YES!
Yes!
yes.... and quite likely, yes.
People who say they "never use the tone control" - well besides having to run over to the amp all the time and/or having to build some sort of EQ'd "presets" into a pedalboard... well if you play a guitar that always has the tone controls on 10, so you build a guitar with no tone control - it can be a really zoinked build. EVERYTHING the signal runs
through matters. I don't think caps matter, certainly not as much as some of the more insanely-effusive descriptions found on Moronspeak.com. The caps are like... the plug in a sink, the signal runs
to them but not
through them. And the differences that people hear are because two different brands of a .022 caliber cap are actually not both perfectly "22s" - call it the size of the plug in the drain.

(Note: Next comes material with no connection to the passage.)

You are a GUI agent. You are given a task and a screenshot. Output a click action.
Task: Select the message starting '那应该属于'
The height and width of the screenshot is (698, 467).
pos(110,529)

But all the wiring, the pots, which parts of the circuitry is emboldened* or disconnected by the switching, yup. I goofed over this one a few times before I figured it out. One possible, and certainly elegant, solution is through the use of internal trimpots. They're about the size of a sugar cube, and can only be adjusted with a screwdriver. But if a guitar is just always, always too bright no matter what you do with the existing controls and the amp, a trimpot will cure it. They're really cheap too.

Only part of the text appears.